Neue Proteste in der Türkei: Die Angst vor dem Bürgerkrieg

In der Türkei geraten die Dinge immer weiter außer Kontrolle: Nun droht die türkische Regierung den Demonstranten auch noch mit dem Einsatz der Armee. Damit bekämen die Auseinandersetzungen eine neue Dimension.

Bei einigen Beobachtern im Land macht sich nach der Räumung des Protestcamps im Istanbuler Gezi-Park und den anschließenden schweren Straßenschlachten das Gefühl breit, dass die Dinge immer weiter außer Kontrolle geraten und niemand da ist, der die Lage beruhigen kann. Der Anwalt und Menschenrechtler Orhan Kemal Cengiz schrieb in der Zeitung „Radikal“, die Türkei komme ihm vor wie ein Auto, dessen Bremsen versagen, dessen Fahrer einen Nervenzusammenbruch erleidet und das in voller Fahrt bergab rast.

Die unnachgiebige Haltung der Regierung verstärkt dieses Gefühl. Vizepremier Bülent Arinc sagte dem Nachrichtensender A Haber, bisher hätten mehr als eine Million Menschen in 78 von 81 Provinzen der Türkei an Protestaktionen teilgenommen. Wenn Polizei und Militärpolizei nicht ausreichten, um die Lage unter Kontrolle zu halten, könnten die Behörden auch die Armee einsetzen.

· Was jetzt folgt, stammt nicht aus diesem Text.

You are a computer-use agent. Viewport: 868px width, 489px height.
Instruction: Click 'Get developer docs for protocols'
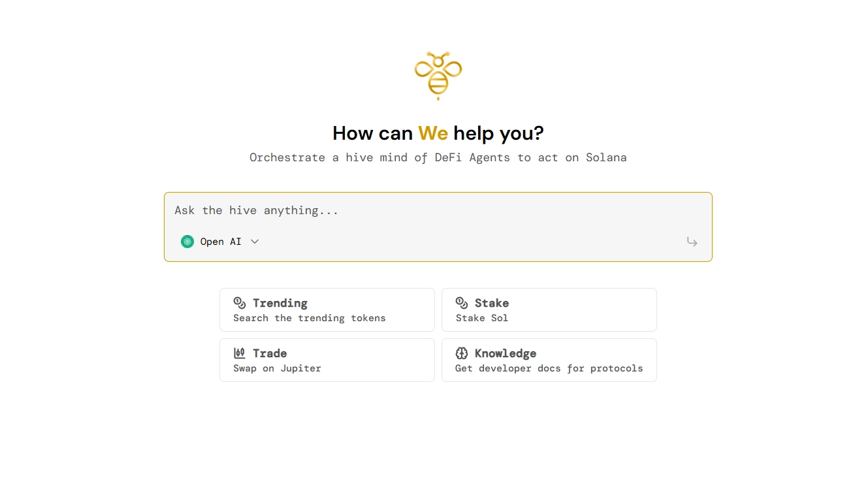tap(549, 368)
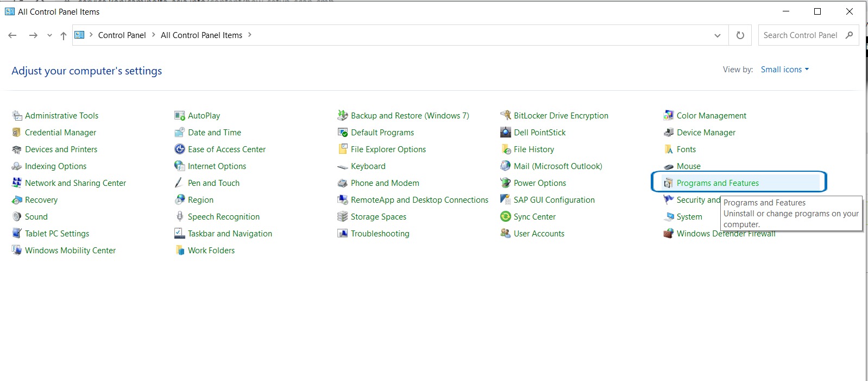The height and width of the screenshot is (381, 868).
Task: Click the Troubleshooting icon
Action: (x=342, y=234)
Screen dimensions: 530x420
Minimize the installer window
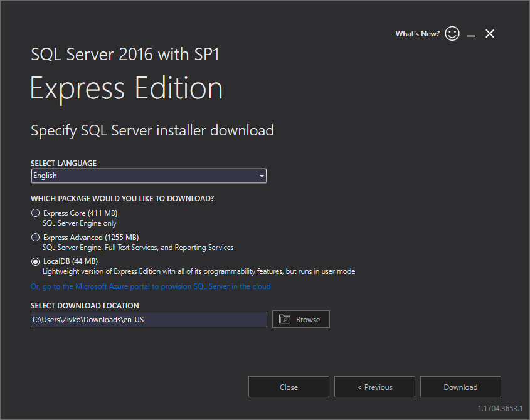click(471, 34)
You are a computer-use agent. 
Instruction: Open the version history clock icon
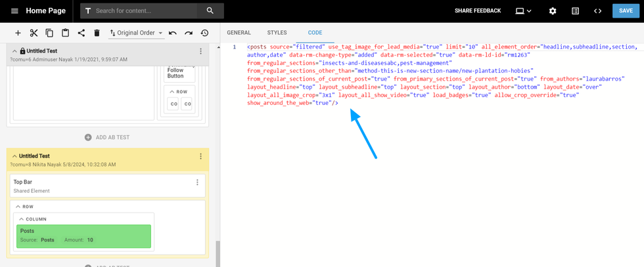204,33
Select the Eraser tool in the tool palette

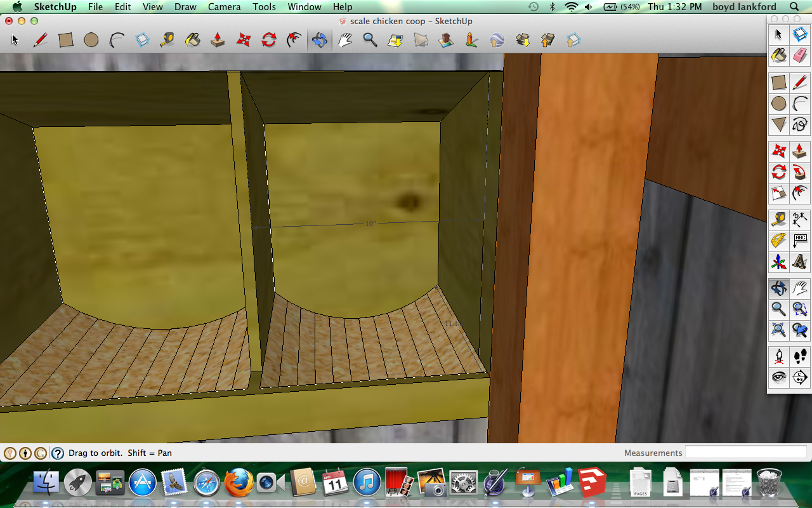tap(799, 56)
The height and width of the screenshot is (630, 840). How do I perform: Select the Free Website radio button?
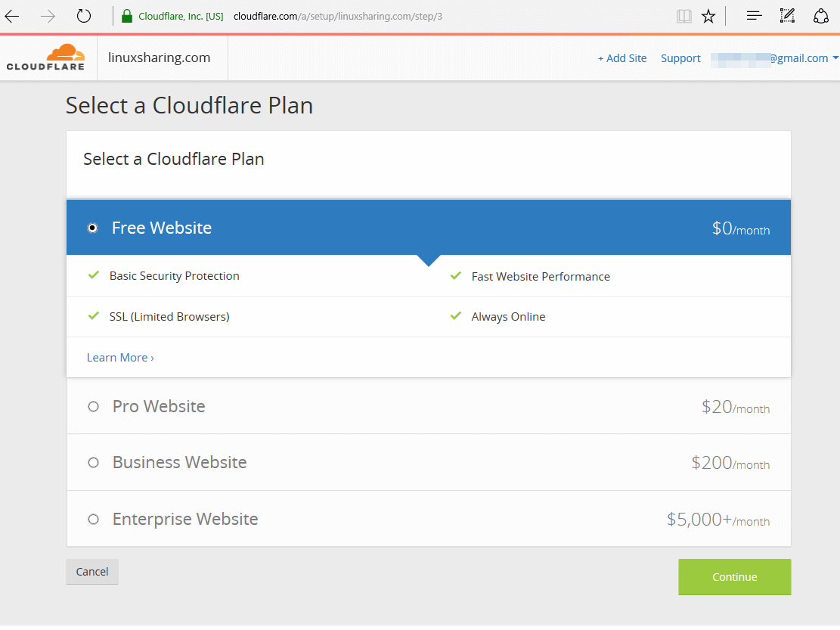pyautogui.click(x=93, y=228)
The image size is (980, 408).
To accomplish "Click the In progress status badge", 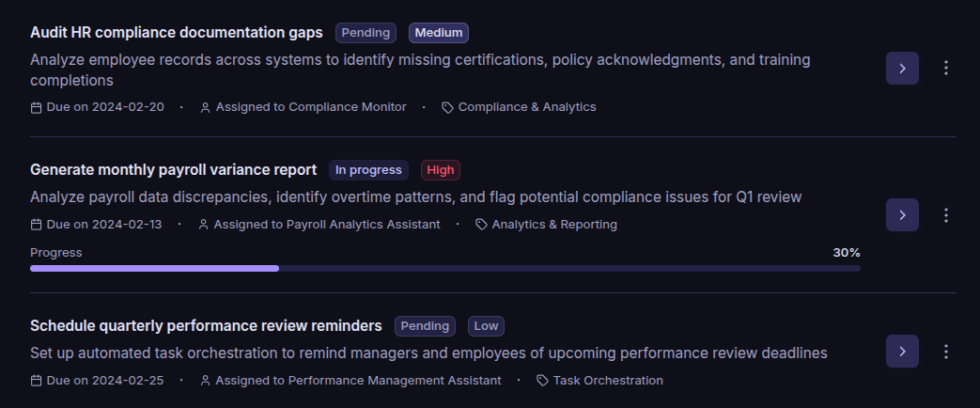I will (368, 170).
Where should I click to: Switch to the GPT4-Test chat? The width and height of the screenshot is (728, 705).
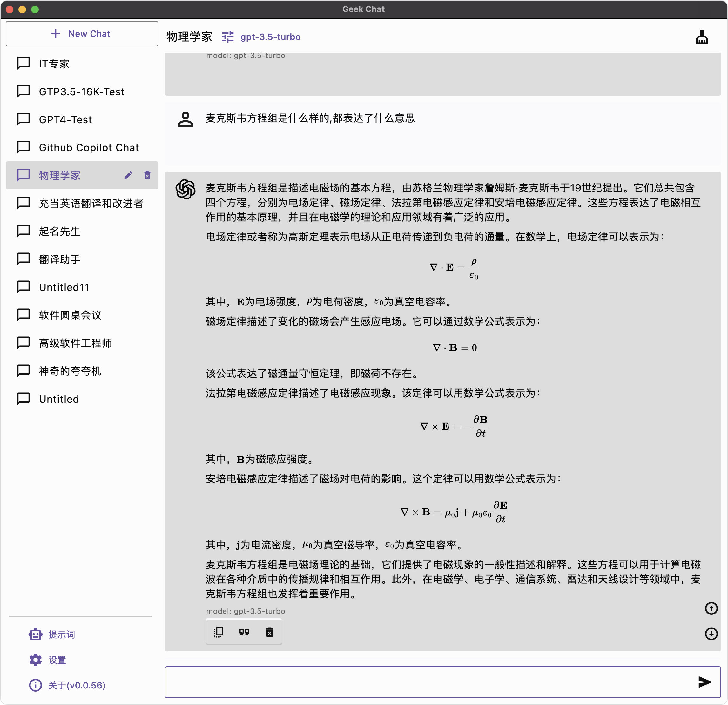[65, 120]
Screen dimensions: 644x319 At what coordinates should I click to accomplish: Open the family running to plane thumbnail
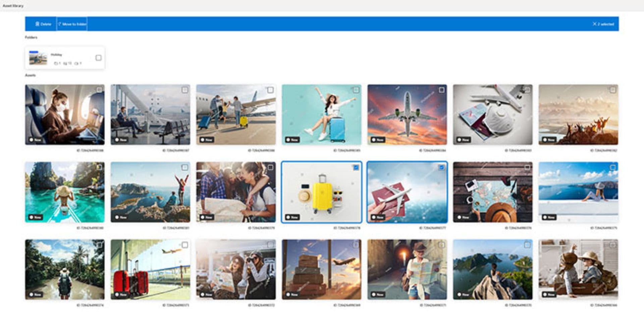(236, 114)

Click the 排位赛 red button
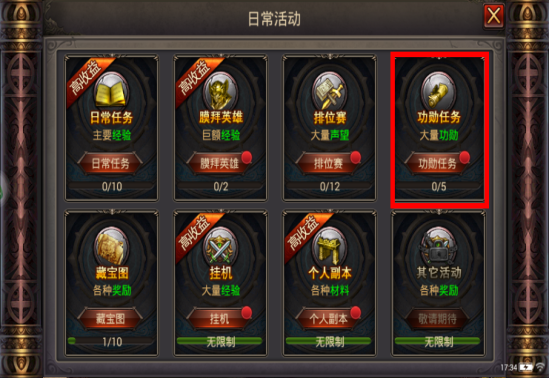point(328,163)
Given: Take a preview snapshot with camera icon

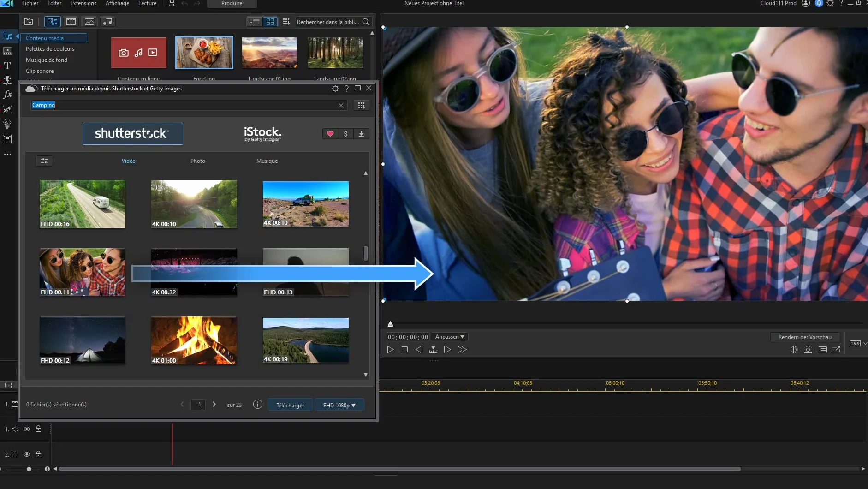Looking at the screenshot, I should tap(808, 350).
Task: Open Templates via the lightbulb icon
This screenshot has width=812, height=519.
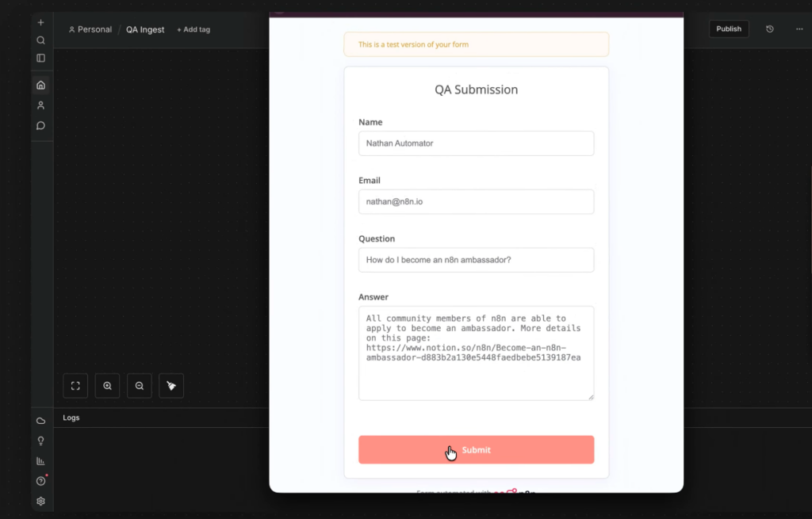Action: (40, 440)
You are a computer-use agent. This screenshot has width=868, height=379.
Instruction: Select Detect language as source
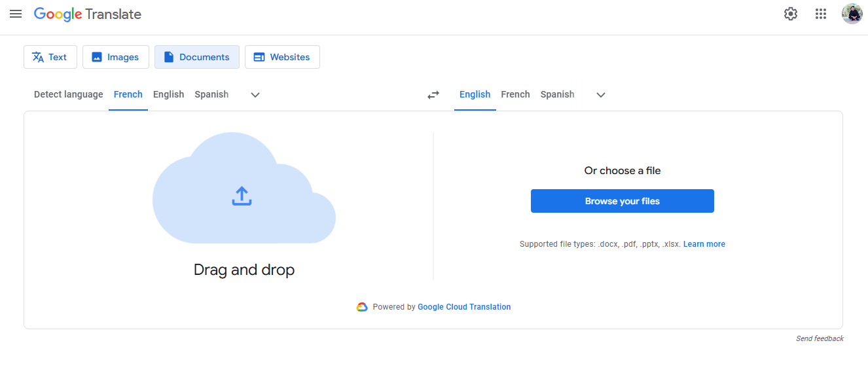(x=68, y=94)
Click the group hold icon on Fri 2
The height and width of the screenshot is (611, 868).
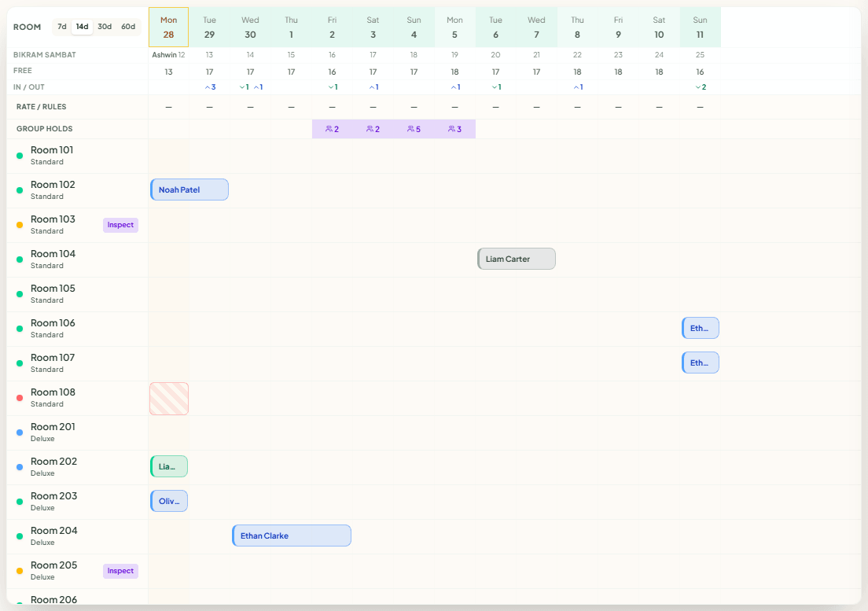click(329, 129)
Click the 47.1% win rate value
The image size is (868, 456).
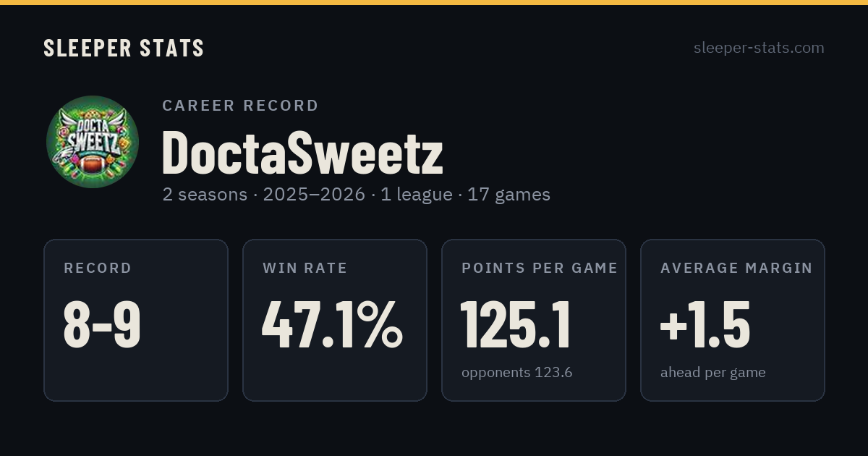tap(332, 325)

Bisher hat sich die früher einflussreiche, aber von Ministerpräsident Recep Tayyip Erdogan weitgehend entmachtete Armee aus den landesweiten Unruhen herausgehalten. Nach unbestätigten Berichten wurden die regierungsfeindlichen Demonstranten allerdings stellenweise von den Militärs unterstützt, etwa durch die Versorgung von verletzten Kundgebungsteilnehmern in Armee-Einrichtungen. Am Wochenende waren in Istanbul erstmals Militärpolizisten eingesetzt worden.

Ein größerer Einsatz der Armee auf den Straßen des Landes würde eine neue Dimension der Protestwelle markieren. Außerhalb des Kurdengebietes sind türkische Soldaten seit dem Putsch von 1980 nicht mehr gegen zivile Demonstranten eingesetzt worden. Bundeskanzlerin Angela Merkel zeigte sich bestürzt über die Gewalt in der Türkei und rief die Erdogan-Regierung auf, Andersdenkende zu respektieren. Doch die türkische Regierung demonstrierte weiter Härte. Innenminister Muammer Güler kündigte neue gesetzliche Regelungen zur Nutzung sozialer Medien an, weil über Twitter und Facebook Lügen und Hetze verbreitet worden seien.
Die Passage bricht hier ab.